Manche Omis klopfen Schnitzel mit einem Hammer. Brigitte Kup (62) pfeffert Hämmer lieber durch die Gegend. Ihr Rekord: 22 Meter.
Seit ihrem Ruhestand ist sie leidenschaftliche Kugelstoßerin und Hammerwerferin. „Das is’ nix für leichte Püppies“, lacht die Großmutter, als sie den Hammer aus dem Schuppen holt. „Aber das war ich noch nie.“ Top gestylt mit Lippenstift steht die zweifache Oma auf dem Leichtathletikplatz des Willi-Sänger-Stadions und schwingt die Kugel.

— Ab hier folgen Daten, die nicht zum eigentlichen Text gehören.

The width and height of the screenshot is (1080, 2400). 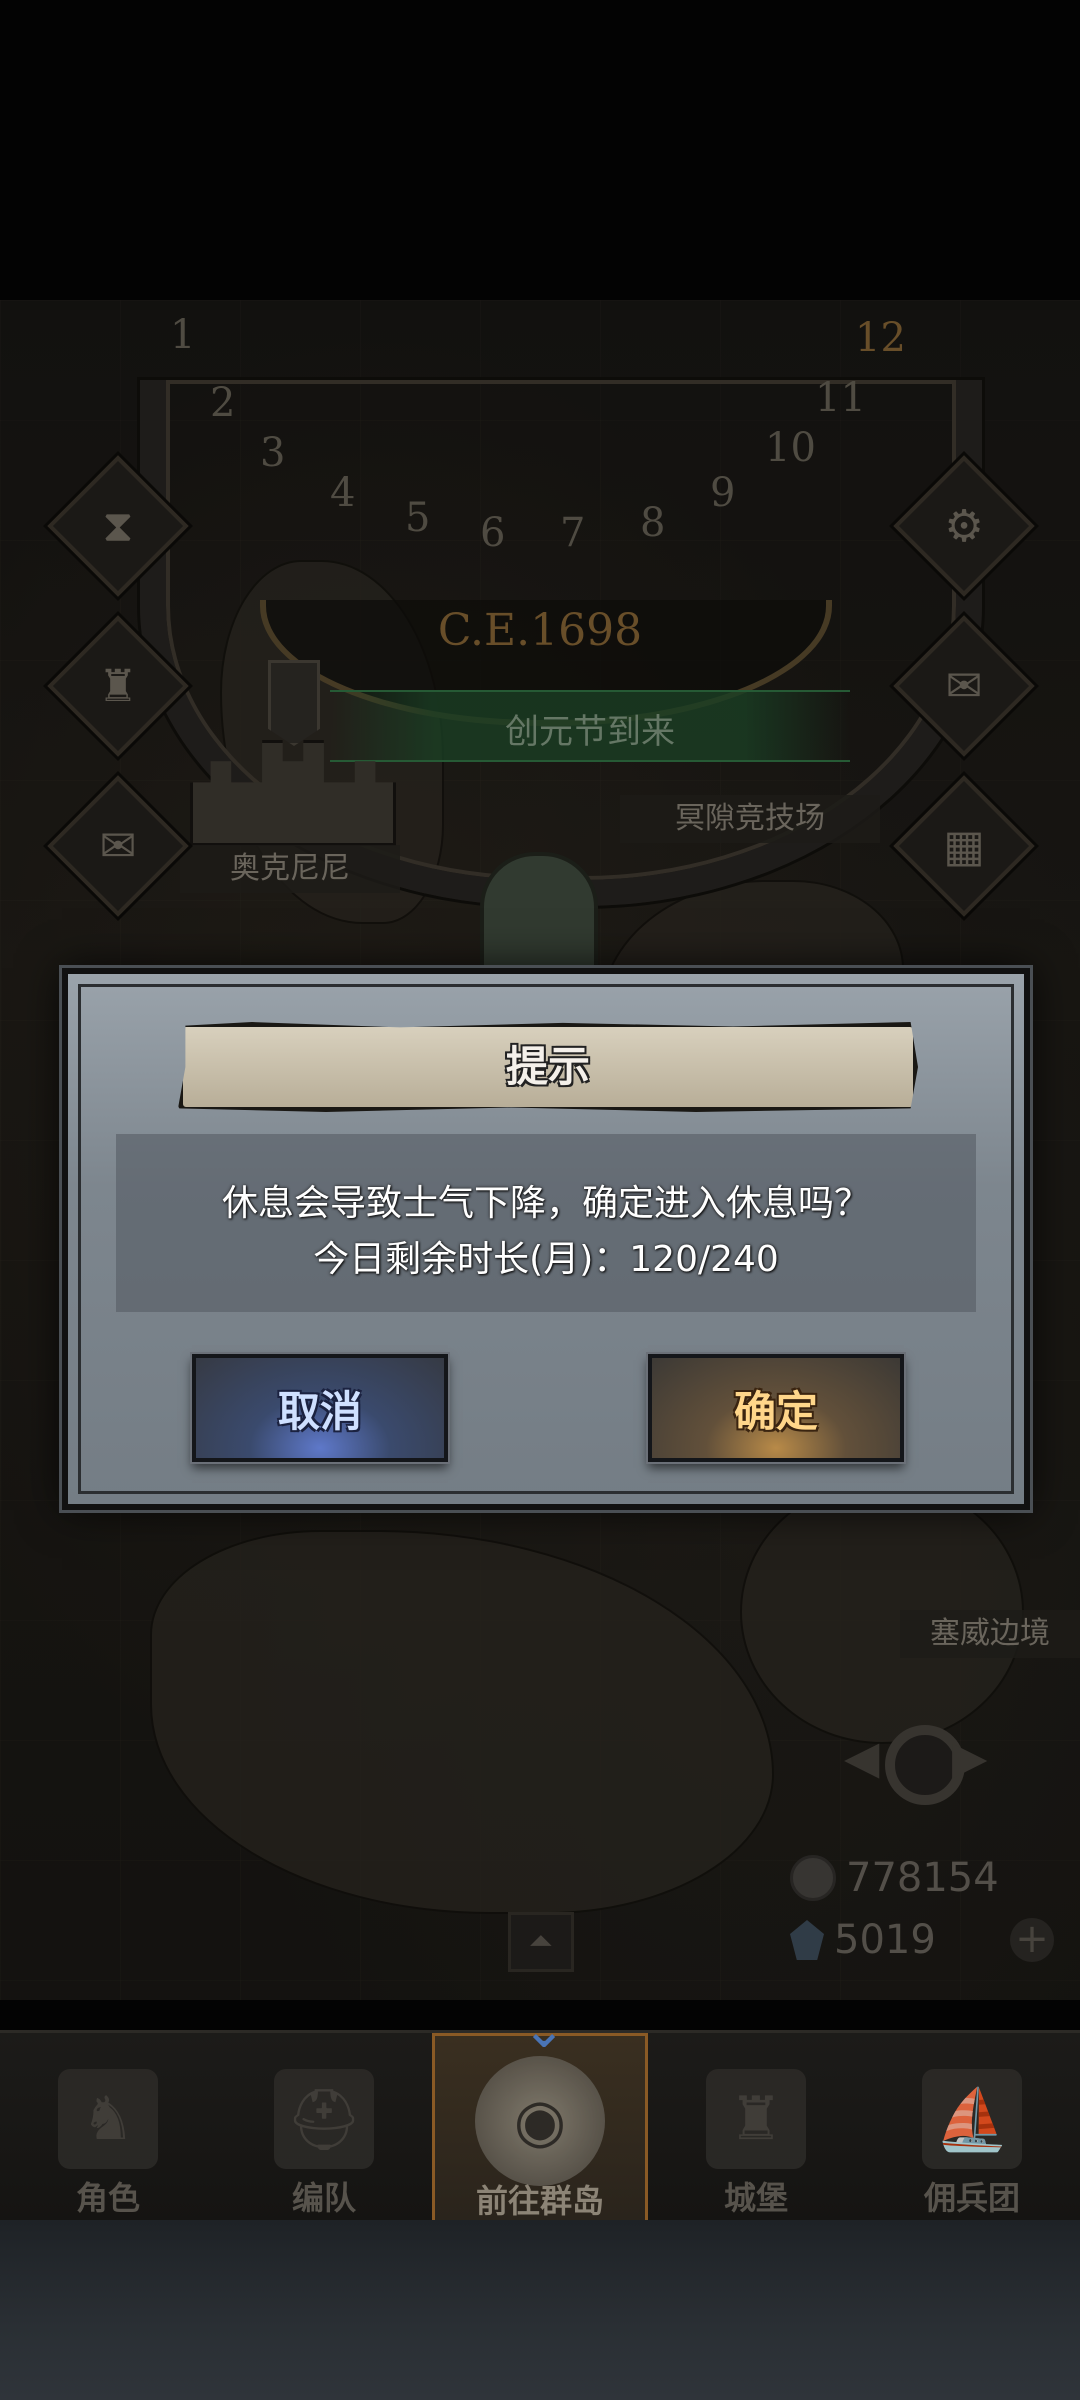 I want to click on helmet-icon: ⛑, so click(x=324, y=2119).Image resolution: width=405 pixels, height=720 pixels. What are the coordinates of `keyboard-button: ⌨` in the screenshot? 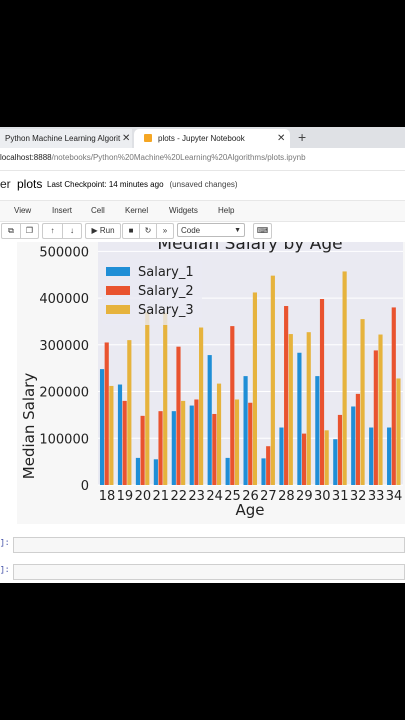 It's located at (262, 231).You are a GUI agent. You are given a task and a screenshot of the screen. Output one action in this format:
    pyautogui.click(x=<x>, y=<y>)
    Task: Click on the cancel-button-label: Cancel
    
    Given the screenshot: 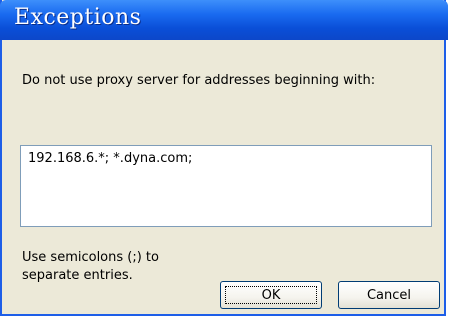 What is the action you would take?
    pyautogui.click(x=389, y=295)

Im Fernsehen hat sie vor zwei Jahren die Leichtathletik-Seniorenmeisterschaften gesehen: „Ich hab mich danach sofort informiert, wo ich mich in Berlin anmelden kann.“ Mit Kugelstoßen begann sie vor zwei Jahren. Heute ist sie Meisterin im Hammerwerfen von Berlin-Brandenburg, norddeutsche Vizemeisterin, und an diesem Wochenende tritt sie in Minden bei den deutschen Seniorenmeisterschaften an.
Ist Hammerwerfen wirklich die richtige Sportart für Senioren? „Warum denn nicht? Ich habe großen Spaß daran und nächstes Jahr ist die Europameisterschaft dran“, sagt die ehemalige Veterinäringenieurin.
Kup steht mit ihrer späten Leidenschaft nicht allein da. Der Landessportbund bestätigt über 95.500 aktive Senioren, die älter sind als 61. „Zweimal die Woche gehe ich ins Stadion, trainiere.“
Ab und zu ist sie allerdings wirklich Oma und geht mit ihren Enkeln (7 und 8) Eis essen oder in den Tierpark. „Die finden ihre schlagkräftige Oma richtig cool!“
Völlig unbeeindruckt von einer halben Stunde Showtraining für den KURIER, hängt Brigitte Kup das Wurfeisen dann wieder in den Schuppen. Diese Oma ist echt der Hammer!